Constance: Clifford, your back is always turned, silly! It happened at the Battle of the Somme, don’t you remember? The doctors couldn’t turn you back around the right way again, remember?
Clifford: Thanks for reminding me, bitch. So, anyway, how do you and your gardener fellow propose to live without my millions?
Constance: We shall live deliciously, my gardener and I, feasting on fresh air and sunshine and poetry and art and Oliver’s massive knob.
Clifford, savagely disappointed: And to think I spent all that time trying to teach you that money is the only thing worth living for. I’m ashamed of you, Constance.

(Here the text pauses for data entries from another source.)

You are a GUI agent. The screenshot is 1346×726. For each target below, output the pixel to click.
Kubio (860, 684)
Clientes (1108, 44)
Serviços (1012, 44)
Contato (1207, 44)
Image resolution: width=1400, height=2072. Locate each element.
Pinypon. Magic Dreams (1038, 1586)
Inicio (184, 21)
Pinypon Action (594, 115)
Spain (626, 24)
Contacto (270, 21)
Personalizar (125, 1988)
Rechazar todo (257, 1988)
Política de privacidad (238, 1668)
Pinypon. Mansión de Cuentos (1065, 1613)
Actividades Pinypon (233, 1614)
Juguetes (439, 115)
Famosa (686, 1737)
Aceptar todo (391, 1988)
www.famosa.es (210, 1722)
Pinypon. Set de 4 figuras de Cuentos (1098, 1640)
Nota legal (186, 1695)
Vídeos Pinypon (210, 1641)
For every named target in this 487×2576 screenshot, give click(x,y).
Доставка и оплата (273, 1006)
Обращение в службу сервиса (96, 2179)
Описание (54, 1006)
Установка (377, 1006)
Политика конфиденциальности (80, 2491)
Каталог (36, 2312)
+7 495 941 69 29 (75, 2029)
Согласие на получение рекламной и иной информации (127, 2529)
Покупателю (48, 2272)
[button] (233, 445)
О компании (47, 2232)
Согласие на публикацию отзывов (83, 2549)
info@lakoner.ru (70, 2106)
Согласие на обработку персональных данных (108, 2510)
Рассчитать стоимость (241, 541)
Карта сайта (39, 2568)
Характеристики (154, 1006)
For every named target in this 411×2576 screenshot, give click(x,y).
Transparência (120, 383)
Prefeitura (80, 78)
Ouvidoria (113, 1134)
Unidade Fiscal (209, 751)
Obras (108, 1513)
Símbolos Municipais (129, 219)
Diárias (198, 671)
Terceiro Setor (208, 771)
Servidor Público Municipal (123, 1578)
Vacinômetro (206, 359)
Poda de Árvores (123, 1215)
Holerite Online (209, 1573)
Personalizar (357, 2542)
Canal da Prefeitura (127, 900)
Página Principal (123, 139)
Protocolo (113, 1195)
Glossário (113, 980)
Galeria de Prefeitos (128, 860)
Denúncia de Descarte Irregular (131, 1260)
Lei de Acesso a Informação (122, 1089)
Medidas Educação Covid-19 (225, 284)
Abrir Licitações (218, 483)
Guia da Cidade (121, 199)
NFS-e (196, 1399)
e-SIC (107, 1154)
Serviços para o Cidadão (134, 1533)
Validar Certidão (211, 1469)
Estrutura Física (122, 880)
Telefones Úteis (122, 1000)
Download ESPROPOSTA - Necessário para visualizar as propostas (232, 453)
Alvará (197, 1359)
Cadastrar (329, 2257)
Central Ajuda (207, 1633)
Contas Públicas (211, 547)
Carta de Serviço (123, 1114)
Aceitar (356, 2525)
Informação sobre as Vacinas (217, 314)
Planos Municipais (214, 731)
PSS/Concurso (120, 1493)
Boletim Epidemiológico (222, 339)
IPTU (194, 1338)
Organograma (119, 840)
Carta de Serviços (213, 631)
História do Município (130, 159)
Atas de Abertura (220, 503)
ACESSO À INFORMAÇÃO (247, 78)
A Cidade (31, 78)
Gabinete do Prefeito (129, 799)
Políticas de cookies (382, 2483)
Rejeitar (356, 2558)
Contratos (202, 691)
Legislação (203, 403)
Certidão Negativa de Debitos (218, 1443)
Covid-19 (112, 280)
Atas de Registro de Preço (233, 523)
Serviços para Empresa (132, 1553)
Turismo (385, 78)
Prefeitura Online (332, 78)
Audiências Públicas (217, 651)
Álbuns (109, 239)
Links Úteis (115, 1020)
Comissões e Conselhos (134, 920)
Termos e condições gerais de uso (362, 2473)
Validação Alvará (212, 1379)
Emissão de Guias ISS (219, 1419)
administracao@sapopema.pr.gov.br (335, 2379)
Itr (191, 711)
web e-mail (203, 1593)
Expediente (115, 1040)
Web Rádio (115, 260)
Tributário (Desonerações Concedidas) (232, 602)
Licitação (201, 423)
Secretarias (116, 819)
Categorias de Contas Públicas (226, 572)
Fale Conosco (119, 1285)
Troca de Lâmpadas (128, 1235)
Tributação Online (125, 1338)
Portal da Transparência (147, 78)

Constance: Oh, fuck off, Clifford, you old dullard. Here’s Oliver now, anyway. Now you’ll really see something. Oliver, honey, over here!
The couple start fucking, much to Clifford’s utter disgust. A crowd gathers round to praise Oliver’s exceptional swordsmanship.
Constance, moaning in mid-coitus: Lend us twenty quid, would you, Clifford? I’m a bit stoney, and you only pay Oliver once a year. It takes forever to come round.
Clifford: Give me one good reason why I should give you a brass farthing, woman?
Constance: Well, seriously, Clifford, old chap, you’re sucking Oliver’s cock right now. He’s not a bloody object, you know. A sex-thing on sale to the highest bidder. He’s very sensitive on the subject of being used for sex, as it goes.
Clifford: Ah balls. He reaches mournfully for his wallet and does the necessary.
Oliver grins broadly, carries on sucking and waves to the camera.